The Giraffes Malindi Gave to China in 1414

Written by | Quick Reads

Sometime in 1413, sailors from Malindi arrived at the court of King of Bengal, India, with a host of tributes. Among them was a giraffe.

At that same time, an accomplished Chinese admiral heading an expansive armada also arrived and sent emissaries to the Bengal court. The Chinese sailors witnessed the gifts the powerful Sultan of Malindi had sent, and became fascinated by it. Noticing their intrigue, the wily King of Bengal re-gifted the Chinese with the animal the Malindians had brought, and with it started a legend. Zheng He (also known as Cheng Ho), the Chinese admiral, made the Malindians promise to visit the court of the Ming Dynasty, and if it wasn’t too much of a hassle, to bring at least one other giraffe.

Eager to connect with the rest of the known world, the Sultan of Malindi sent his envoys to China almost as soon as they arrived from Bengal. With them was a giraffe for Emperor Yong Le, the Ming Dynasty Emperor at the time. He had risen to power after a suspicious fire had killed his elder brother Jianwen, the legitimate emperor. As the fourth son, Yong Le struggled with legitimacy and desperately needed to cement his authority. To rewrite history and solidify his claim, he first wrote Jianwen out of history and the lineage, extending their father’s rule by four years.

The gift of a giraffe was therefore a godsend, almost literally as he would make it seem. In an elaborate public ceremony in 1414, the Malindi envoys presented the Emperor with his second giraffe. The animal was feted and even, to some level, revered. The reknown painter Sheng Du was commissioned to do a painting of the giraffe being led by a handler, and a poem was written and broadcast about the magnificent animal. For years, the giraffes from Malindi were displayed on the east side of the throne during imperial functions.

Tribute_Giraffe_with_Attendant

Sheng Du’s official drawing of the giraffe.

Zheng had also invited other emissaries from the city states of the Horn of Africa and the East African Coast. Many sent their envoys to the Chinese emperor, including the powerful kingdom of Mogadishu. They gave the Chinese numerous gifts of rhino horn, elephant ivory, tortoise shells, zebras, ostriches, and other presents. The Ming court sent them back with silk, gold, spices, porcelain, and other gifts. But that was after two years.
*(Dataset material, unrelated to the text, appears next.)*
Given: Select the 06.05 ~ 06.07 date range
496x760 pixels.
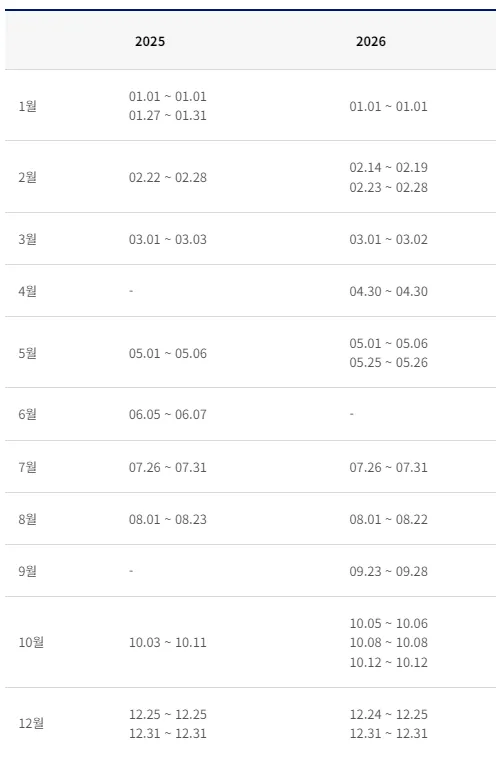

For those two years, the envoys from Malindi and other city states travelled around China and received royal treatment. Their ships were then packed with gifts for their kings and Sultans and they joined Zheng’s armada for an armed escort back home. Off the sea near Pate Island, it is said that one of the ships in Zheng’s fleet ran aground. Some of its survivors swam ashore and, to win over the people of Pate, killed a python that had terrorized the village. They settled and their descendants now live in Shanga Village on the island. In 2010, the Chinese government sent archaeologists to find the shipwreck [Link].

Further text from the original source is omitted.